Forum Moderators: DixonJones

Message Too Old, No Replies

Odd massive simultaneous repeated GET requests

         

anotheradministrator

5:54 am on Mar 11, 2009 (gmt 0)

10+ Year Member



Looking through my Apache logs, I find that occasionally the same host requests the same file a huge number of times with a very short delay. The files are invariably image files linked from most pages of the site, and are very small. On occasion a host will request the same file tens of times a second; a few times I have seen a host request one of these several hundred times in the space of a few seconds. It doesn't look like a DoS attempt, because the requested files are so small, and the user agent must be sending the correct caching headers, since Apache responds to all the requests with a 304. But what causes this? Is there a known bug in some piece of software? It doesn't seem to cause any real damage, since the requests are all so small. The requests come from different hosts, with no referrer specified but usually in between valid-looking page requests, and from the logs the hosts look more like regular users than bots. Recent user agent strings include:

"Mozilla/4.0 (compatible; MSIE 6.0; Windows NT 5.1; SV1; .NET CLR 2.0.50727)"

"Mozilla/4.0 (compatible; MSIE 6.0; Windows NT 5.1; SV1)"

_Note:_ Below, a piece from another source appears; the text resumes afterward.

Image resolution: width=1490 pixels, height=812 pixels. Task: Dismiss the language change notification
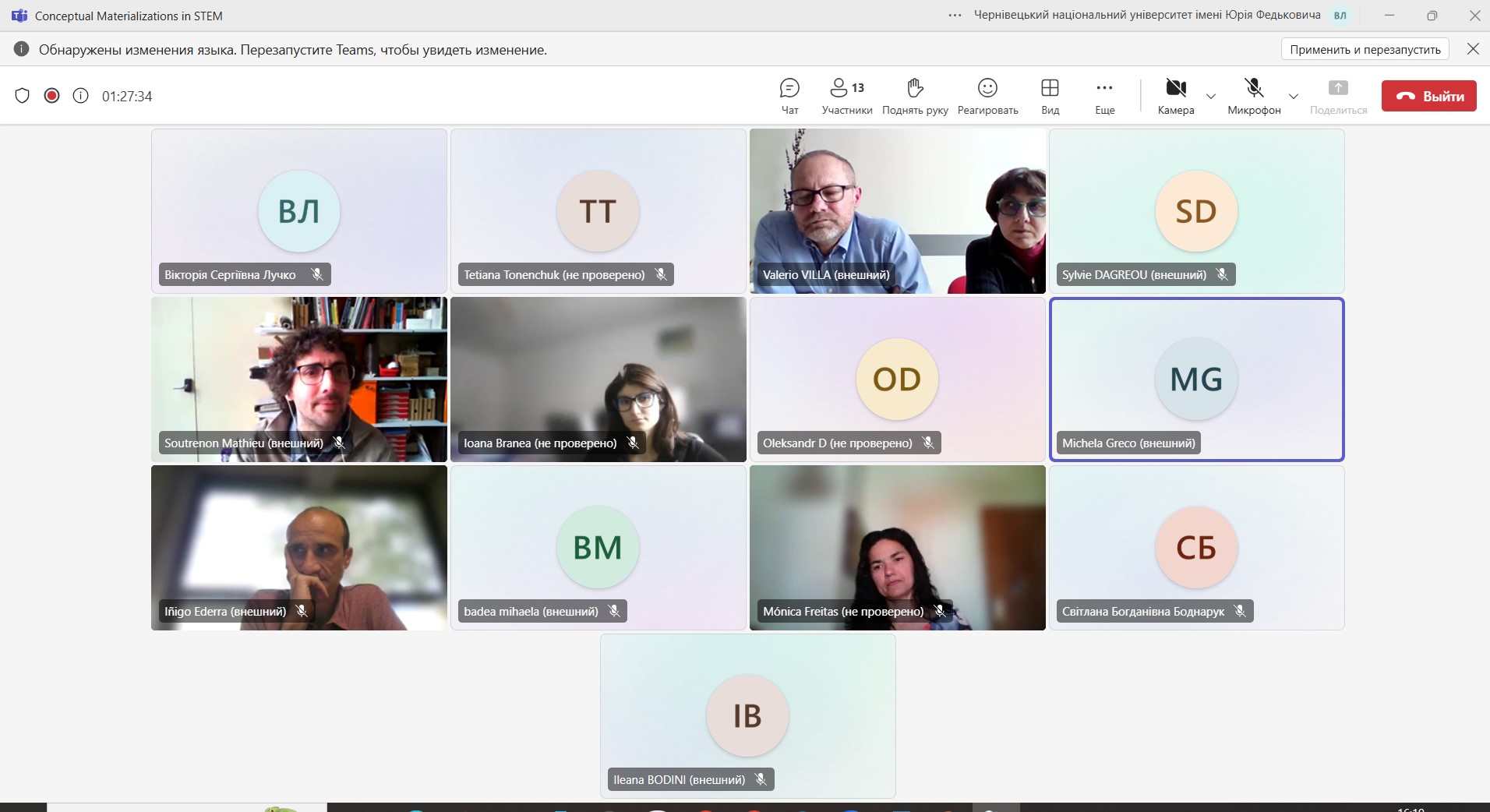click(1473, 49)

"Mozilla/4.0 (compatible; MSIE 7.0; Windows NT 5.1; CNCDialer; .NET CLR 2.0.50727)"

Does anyone have any ideas?

Marino

1:14 pm on Mar 13, 2009 (gmt 0)

10+ Year Member



Hhello,

I encoutered the same thing on a favicon and other images. I 403-ed their IPs through .htaccess with a "deny".

It may be someone trying to show out within your stats page. If your stats page is public, you should password-protect it.

Regards,

Marino

anotheradministrator

10:30 am on Mar 14, 2009 (gmt 0)

10+ Year Member



It's not requests for favicon, or for images related to any stats pages, but for small icons which appear on normal HTML pages of the site. Normally they get requested at most once per page view (usually much less since browsers can easily cache them). But occasionally they get requested over and over by a particular host, with the requests apparently coming in simultaneously.

Marino

11:36 pm on Mar 14, 2009 (gmt 0)

10+ Year Member



No, I was not talking about images related to a stat page.

Consider the following. Your stat page gives the list of your most frequent referers. If one request ANY of your images 1,000 times, it may become listed in your stats page as a frequent referer.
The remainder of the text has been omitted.